Aku bahkan tidak punya waktu untuk bercanda kali ini. Ini kedua kalinya aku memasuki lautan jiwa ini saat pingsan. Semenjak saat itu, mengapa aku kesini lagi?

"Tenanglah!" Ia memukul kepalaku dengan sisi telapak tangannya. Itu sakit.

"Hey! Bersikaplah dengan baik!" Omelku.

"Oke, oke… aku akan mengatakan alasannya." Ia berjalan ke arah danau dalam lautan jiwaku. Aku mengikutinya.

Terlihat, itu rupanya sosok kakakku, Alric, yang saat ini dikelilingi oleh cahaya samar berwarna gelap. Bahkan raut mukanya terlihat sangat ganas. Ayah sedang mengendalikan Alric yang tampak mengamuk. Namun aura ayah lebih pekat dari Alric. Ia pun segera kalah di tangan ayah, dan pingsan sementara.
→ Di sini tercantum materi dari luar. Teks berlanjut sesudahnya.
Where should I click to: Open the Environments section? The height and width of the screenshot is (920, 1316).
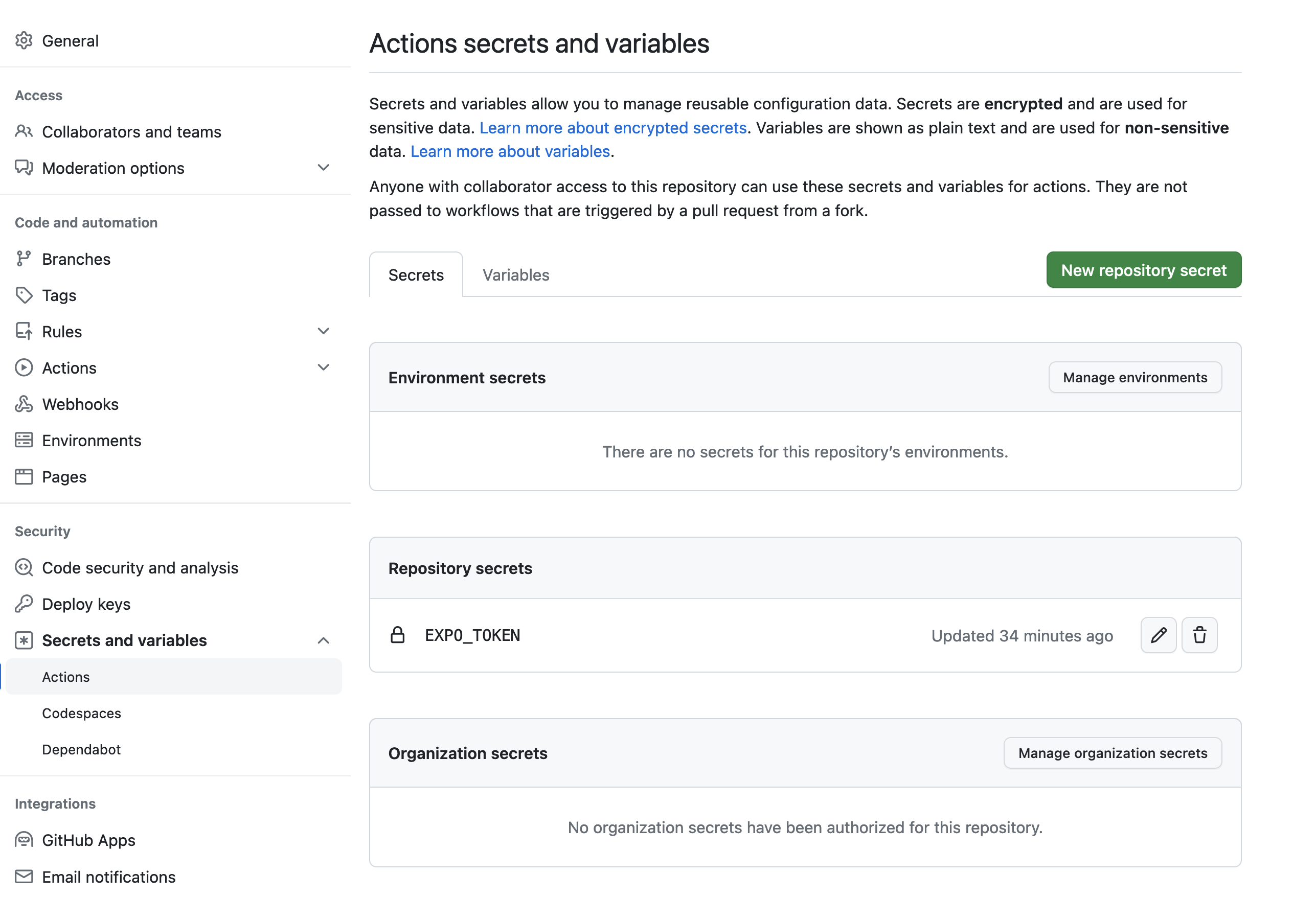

Danau bergoyang, dan kali ini menampilkan upacara milik Alan. Itu hampir sama dengan Alric, namun auranya pekat berwarna ungu gelap. Ia tidak sekacau Alric, tapi kekuatan tempurnya sedikit membuat ayah bermasalah. Tampak seolah-olah ia sedang dikendalikan sesuatu. Beruntung, ayah sangat kuat, yang cukup untuk menghalau serangan dan menenangkan Alan seorang diri.

Air danau segera beriak dan kali ini menampilkan seorang anak berambut abu-abu. Namun yang aku ingat, ia bukanlah anak dari kaisar, melainkan anak dari teman kaisar. Hanya saja kedua orangtuanya telah lama meninggal. Sebagai wali, ayahku yang menenangkan insting ganas dari pemuda itu. Namun, kali ini, itu bahkan tampak seolah lebih stabil dibanding kedua kakakku, hanya saja auranya sangat pekat dibandingkan Alan atau Alric. Jadi, ia hanya melukai dirinya sendiri dengan ganas, sebelum akhirnya pingsan dengan sendirinya. 

Air danau kini menampilkan wajahku sendiri. Itu sudah selesai. Aku menatap Aquilla. Menuntut penjelasan.

Ia menghela nafas. "...kau masih tidak paham? Aku akan bertanya. Dari ketiga orang itu, manakah yang lebih berbahaya."

Aku berpikir sejenak. "Apakah… Alan?" Tanyaku. Pikirku, serangan Alan yang mengerikan itu, bahkan sampai melukai ayah, meski sedikit. Itu fatal, bukan?"

Ia menggelengkan kepala. "Sudah lupakan kau, tentang tingkatan? Lihat saja aura kakak-kakakmu. Diantara mereka, siapa yang mempunyai aura paling samar?"

Aku mengingat. "Alric. Jadi semakin samar, semakin kuat?" Simpulku asal.

Ia tersenyum. "Yah… meski kurang, tapi itu hampir benar. Tepatnya, semakin kuat aura seseorang, semakin sulit ia mengendalikannya. Otomatis, hanya sedikit aura yang akan terpancar keluar dari tubuhnya. Soal ia dapat mengendalikan atau tidak, itu tergantung dari kekuatan mental mereka."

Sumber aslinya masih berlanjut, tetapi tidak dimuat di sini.